The K-means clustering algorithm is a popular unsupervised learning technique used to partition a dataset into K distinct clusters. This guide will provide a step-by-step walkthrough of the K-means algorithm, focusing on its traditional implementation.
Initialization
- Choose the value of K: Determine the number of clusters you want to create. This is a crucial step as the choice of K can significantly impact the clustering results.
- Randomly initialize centroids: Select K data points from the dataset at random to serve as the initial centroids for each cluster.
Assignment
- Calculate distances: For each data point, compute its Euclidean distance to each centroid.
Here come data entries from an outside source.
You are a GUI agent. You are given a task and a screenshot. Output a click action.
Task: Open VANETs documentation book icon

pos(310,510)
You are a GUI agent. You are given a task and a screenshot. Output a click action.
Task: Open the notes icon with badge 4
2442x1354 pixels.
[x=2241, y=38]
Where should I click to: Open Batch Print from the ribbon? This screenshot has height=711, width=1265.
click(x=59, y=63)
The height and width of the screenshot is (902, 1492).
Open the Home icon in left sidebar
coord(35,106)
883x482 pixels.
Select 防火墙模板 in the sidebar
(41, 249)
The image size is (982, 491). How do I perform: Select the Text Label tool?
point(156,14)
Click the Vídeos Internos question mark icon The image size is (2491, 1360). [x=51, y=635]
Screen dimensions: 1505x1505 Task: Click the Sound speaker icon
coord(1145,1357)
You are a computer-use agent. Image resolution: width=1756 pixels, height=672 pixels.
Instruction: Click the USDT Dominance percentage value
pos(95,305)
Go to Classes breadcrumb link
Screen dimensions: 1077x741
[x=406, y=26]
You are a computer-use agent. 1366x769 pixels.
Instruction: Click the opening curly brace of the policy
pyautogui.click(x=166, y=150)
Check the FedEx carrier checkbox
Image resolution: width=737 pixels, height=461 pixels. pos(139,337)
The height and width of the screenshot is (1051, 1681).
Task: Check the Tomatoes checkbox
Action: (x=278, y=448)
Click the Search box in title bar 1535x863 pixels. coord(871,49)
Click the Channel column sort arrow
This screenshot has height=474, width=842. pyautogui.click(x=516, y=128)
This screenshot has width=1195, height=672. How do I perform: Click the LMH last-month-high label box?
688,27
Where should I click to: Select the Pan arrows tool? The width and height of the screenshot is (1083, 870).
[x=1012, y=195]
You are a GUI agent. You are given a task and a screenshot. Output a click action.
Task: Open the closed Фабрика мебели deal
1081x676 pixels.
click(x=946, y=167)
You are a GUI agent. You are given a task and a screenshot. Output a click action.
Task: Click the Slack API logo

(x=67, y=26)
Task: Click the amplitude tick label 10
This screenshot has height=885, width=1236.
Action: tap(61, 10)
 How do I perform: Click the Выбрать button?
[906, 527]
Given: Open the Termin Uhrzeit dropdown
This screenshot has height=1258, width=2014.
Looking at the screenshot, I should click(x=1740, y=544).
- Assign to nearest centroid: Assign each data point to the cluster whose centroid is closest to it.
Update
- Recalculate centroids: For each cluster, calculate the new centroid as the mean of all data points assigned to that cluster.
Repeat
- Iterate: Repeat steps 2 and 3 until the centroids converge or a maximum number of iterations is reached. Convergence occurs when the centroids no longer change significantly between iterations.
Example
Consider a dataset of two-dimensional points:
Data points: (2, 3), (4, 5), (6, 7), (8, 9), (1, 2)
K = 2
- Initialization: Randomly select two data points as initial centroids: (2, 3) and (8, 9).
- Assignment:
- (2, 3) is closer to (2, 3) than (8, 9), so it is assigned to cluster 1.
- (4, 5) is closer to (2, 3) than (8, 9), so it is assigned to cluster 1.
- (6, 7) is closer to (8, 9) than (2, 3), so it is assigned to cluster 2.
- (8, 9) is closer to (8, 9) than (2, 3), so it is assigned to cluster 2.
- (1, 2) is closer to (2, 3) than (8, 9), so it is assigned to cluster 1.
- Update:
- Centroid of cluster 1: (2 + 4 + 1) / 3 = 2.33, (3 + 5 + 2) / 3 = 3.33
- Centroid of cluster 2: (6 + 8) / 2 = 7, (7 + 9) / 2 = 8
- Repeat: Continue iterating steps 2 and 3 until convergence or a maximum number of iterations is reached.
Limitations and Considerations
- Sensitivity to initialization: The initial centroids can significantly affect the final clustering results.
- Assumption of spherical clusters: K-means assumes that clusters are spherical and of similar size.
- Scalability: K-means can be computationally expensive for large datasets.
To address these limitations, various modifications and extensions of the K-means algorithm have been proposed, such as K-means++, hierarchical K-means, and fuzzy c-means.